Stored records
*-*-*

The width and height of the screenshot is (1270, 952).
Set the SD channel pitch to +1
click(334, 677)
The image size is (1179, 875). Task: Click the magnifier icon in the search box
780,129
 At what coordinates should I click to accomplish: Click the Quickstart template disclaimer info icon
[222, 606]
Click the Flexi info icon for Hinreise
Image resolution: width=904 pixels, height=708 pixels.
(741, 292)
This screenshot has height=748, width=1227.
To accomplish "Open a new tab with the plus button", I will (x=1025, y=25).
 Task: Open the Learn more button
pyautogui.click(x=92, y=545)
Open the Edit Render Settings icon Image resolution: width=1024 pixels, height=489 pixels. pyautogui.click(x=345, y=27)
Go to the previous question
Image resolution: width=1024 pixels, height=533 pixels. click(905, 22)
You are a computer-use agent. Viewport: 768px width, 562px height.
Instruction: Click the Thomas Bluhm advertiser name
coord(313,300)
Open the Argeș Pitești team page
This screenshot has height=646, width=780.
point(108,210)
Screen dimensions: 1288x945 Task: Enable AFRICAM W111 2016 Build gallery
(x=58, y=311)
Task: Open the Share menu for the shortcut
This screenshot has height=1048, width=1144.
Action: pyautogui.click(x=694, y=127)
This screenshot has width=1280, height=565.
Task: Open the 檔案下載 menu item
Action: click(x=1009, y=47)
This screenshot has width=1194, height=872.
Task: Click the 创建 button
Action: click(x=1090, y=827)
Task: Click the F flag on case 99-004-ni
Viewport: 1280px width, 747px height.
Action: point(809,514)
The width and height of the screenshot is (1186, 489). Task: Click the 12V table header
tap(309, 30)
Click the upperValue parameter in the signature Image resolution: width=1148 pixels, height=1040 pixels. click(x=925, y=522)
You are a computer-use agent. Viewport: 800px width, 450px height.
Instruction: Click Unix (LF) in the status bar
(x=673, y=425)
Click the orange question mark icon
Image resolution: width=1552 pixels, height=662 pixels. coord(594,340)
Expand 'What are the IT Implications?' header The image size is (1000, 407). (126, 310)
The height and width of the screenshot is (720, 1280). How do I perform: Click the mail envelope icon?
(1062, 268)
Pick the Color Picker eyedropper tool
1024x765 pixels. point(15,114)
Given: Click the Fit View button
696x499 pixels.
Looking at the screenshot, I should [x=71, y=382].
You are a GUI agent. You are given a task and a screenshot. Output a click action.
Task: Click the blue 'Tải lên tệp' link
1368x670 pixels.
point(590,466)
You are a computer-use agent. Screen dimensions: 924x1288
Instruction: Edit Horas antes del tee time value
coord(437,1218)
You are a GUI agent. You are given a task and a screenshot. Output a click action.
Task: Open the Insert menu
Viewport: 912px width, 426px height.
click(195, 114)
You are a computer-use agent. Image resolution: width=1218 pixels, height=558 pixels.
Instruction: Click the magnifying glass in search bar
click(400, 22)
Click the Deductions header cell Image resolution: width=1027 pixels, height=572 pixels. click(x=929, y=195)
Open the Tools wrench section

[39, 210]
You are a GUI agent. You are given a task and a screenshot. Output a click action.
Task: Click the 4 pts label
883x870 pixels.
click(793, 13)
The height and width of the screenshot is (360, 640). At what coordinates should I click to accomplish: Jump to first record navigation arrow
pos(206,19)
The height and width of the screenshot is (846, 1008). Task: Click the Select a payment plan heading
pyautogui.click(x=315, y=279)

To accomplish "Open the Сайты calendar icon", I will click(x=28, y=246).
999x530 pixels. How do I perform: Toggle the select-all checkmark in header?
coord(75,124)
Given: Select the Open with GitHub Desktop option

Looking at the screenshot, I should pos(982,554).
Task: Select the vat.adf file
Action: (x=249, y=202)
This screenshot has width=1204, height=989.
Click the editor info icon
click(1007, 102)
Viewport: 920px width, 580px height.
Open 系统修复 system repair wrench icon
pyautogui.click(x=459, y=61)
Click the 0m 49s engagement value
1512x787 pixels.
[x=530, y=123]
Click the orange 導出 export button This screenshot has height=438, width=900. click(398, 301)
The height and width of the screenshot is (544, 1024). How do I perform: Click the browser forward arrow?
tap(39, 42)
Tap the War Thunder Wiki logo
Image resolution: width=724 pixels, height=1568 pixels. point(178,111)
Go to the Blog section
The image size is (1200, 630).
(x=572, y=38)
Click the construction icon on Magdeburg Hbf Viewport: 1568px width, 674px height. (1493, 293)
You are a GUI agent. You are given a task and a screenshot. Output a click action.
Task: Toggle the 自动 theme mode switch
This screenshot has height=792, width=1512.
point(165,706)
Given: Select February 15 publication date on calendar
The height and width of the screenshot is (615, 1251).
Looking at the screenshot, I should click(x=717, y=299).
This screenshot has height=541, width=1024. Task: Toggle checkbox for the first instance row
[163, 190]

*-*-*

» **Assigned task**: Every line from the one containing "Given: Select February" through the last line of the entries should be output exactly; nothing else belongs in the reply.

» **Result**:
Given: Select February 15 publication date on calendar
The height and width of the screenshot is (615, 1251).
Looking at the screenshot, I should click(x=717, y=299).
This screenshot has height=541, width=1024. Task: Toggle checkbox for the first instance row
[163, 190]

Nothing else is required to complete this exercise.